A whole bunch of elements that shouldn’t work together but do. Then again, Landis made an absurdist masterpiece with The Blues Brothers, something that on paper should not have worked. He was the right man at the right time to make a story about a man in the wrong place at the wrong time. Specifically, a chilly full moon night in Northern England.
Time Bandits
Image from nomorepopcorn.wordpress.com (Young Kevin and a motley crew of angel-dwarves or whatever they are.)
Terry Gilliam is one more director whose visual craft has not translated nearly as well in the 21st century as his reputation would suggest. If Time Bandits proved to me anything, it’s that Gilliam is more than a Monty Python member, he is or was a truly creative guy.
Ten year old Kevin is living a dull life in suburban England with the most inattentive parents I have ever seen in a motion picture. They are more into absolutely galling and bizarre British game shows hosted by Jim Broadbent than giving a toss to their imaginative son.
One night, a group of small, strange men crash out of his closet in search of something and Kevin is carried along for the ride.

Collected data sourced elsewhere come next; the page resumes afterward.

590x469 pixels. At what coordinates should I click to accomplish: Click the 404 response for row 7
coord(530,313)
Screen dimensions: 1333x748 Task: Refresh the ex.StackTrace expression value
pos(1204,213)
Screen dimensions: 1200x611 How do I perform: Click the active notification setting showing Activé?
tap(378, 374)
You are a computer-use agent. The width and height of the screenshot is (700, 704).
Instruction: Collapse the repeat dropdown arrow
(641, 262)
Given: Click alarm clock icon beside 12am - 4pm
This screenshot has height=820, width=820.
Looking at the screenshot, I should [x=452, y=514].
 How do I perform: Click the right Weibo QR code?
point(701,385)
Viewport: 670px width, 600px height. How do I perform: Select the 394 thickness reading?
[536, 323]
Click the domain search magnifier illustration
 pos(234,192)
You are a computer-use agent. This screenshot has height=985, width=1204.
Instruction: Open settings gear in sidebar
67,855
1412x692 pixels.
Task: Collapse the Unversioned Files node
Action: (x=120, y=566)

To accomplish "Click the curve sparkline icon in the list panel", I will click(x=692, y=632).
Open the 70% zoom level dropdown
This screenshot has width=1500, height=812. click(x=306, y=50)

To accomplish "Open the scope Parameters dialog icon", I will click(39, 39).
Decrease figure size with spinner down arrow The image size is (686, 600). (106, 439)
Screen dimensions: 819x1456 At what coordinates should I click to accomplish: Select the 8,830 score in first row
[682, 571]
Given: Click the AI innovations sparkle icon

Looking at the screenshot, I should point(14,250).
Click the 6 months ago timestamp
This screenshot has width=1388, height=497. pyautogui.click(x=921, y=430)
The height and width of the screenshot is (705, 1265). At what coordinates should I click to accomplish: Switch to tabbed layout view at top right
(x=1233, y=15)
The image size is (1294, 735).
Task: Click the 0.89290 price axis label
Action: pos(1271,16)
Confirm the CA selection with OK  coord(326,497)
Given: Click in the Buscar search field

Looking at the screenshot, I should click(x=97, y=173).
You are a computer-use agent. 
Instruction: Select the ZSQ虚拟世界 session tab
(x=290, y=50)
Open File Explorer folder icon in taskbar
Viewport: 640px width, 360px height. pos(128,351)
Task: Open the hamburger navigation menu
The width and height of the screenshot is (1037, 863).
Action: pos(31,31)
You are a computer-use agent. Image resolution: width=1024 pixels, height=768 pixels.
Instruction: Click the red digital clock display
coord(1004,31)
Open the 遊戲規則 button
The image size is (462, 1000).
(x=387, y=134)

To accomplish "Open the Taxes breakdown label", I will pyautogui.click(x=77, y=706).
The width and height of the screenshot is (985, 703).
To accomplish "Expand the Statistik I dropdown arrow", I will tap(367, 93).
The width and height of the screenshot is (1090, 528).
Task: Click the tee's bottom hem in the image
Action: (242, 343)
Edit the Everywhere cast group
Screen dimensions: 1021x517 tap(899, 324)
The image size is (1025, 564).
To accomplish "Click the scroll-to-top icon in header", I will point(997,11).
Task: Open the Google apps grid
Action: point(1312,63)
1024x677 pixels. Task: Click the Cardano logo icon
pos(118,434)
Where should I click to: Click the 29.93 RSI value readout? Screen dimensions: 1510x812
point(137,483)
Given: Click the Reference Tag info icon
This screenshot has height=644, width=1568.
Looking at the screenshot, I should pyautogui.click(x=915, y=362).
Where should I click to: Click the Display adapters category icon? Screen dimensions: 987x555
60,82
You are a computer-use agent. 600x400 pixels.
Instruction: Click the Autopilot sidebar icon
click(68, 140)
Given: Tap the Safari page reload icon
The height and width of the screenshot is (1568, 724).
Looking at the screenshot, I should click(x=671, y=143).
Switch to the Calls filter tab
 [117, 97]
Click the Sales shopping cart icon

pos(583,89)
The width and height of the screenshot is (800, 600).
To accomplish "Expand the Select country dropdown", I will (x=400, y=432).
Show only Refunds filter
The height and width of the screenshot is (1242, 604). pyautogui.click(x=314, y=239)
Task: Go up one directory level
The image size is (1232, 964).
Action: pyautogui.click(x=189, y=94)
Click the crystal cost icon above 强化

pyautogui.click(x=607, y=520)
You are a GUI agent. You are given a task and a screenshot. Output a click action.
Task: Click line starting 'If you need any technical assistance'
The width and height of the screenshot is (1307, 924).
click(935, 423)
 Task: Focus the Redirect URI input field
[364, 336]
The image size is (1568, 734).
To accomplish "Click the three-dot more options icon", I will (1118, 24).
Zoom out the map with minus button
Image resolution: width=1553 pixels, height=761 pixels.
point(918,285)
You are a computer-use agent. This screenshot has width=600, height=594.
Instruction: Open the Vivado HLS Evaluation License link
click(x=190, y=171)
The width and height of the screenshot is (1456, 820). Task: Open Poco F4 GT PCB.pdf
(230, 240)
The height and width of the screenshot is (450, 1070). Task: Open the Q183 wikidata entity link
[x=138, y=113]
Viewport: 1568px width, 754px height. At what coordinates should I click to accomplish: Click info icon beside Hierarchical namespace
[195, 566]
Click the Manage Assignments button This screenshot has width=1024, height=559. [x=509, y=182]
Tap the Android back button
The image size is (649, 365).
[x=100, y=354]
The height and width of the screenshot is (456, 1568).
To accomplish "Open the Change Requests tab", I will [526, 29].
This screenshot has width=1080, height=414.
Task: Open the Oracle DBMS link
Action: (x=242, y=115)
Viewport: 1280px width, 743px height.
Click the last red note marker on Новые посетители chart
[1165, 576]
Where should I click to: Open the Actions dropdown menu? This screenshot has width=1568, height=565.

He and the Time Bandits proceed to explore and steal their way through the dark ages, the Napoleonic era, the Mycenaean period and more, ultimately landing in the supernatural Age of Legends. There be ogres, giants, cowskull monsters and David Warner as the most British Satan ever.
The low key and occasionally laugh out loud funny British humor that Monty Python was known for is present, but it takes a backseat to a generally pleasing whimsy as Kevin keeps acclimating to each new adventure, using his love for history and legends to keep his footing. He even strikes up a friendship and near adoptive father in Agamemnon, who is much nicer here than he was in Homer’s Iliad and played convincingly by Sean Connery. Even with the Scottish accent.
The film’s sequences of jumps through time and space ultimately culminate in a light-hearted conversation about technology’s seductive grasp and how moral or even intelligent a creator of the universe would be in the state it’s in and has been.
Ralph Richardson, who I mentioned earlier as Ulrich the sardonic sorcerer from Dragonslayer, is back as the bandits’ rankled boss, the Supreme Being. God, if he were the most over-it British gentlemen ever.
Whether you agree with the points Gilliam and Time Bandits makes or are just captivated by the fantastical and honestly still great production values on display, one thing is clear to me. After all these years, Time Bandits is still worth your time.
I’ll be back after I watch the next six movies coming my way either by Netflix or on Amazon Prime. All of them will be suitably in tune with the spooky season upon us. Don’t forget your pumpkin spice whatever when the next post comes!
Originally posted 2019-09-26 03:09:31.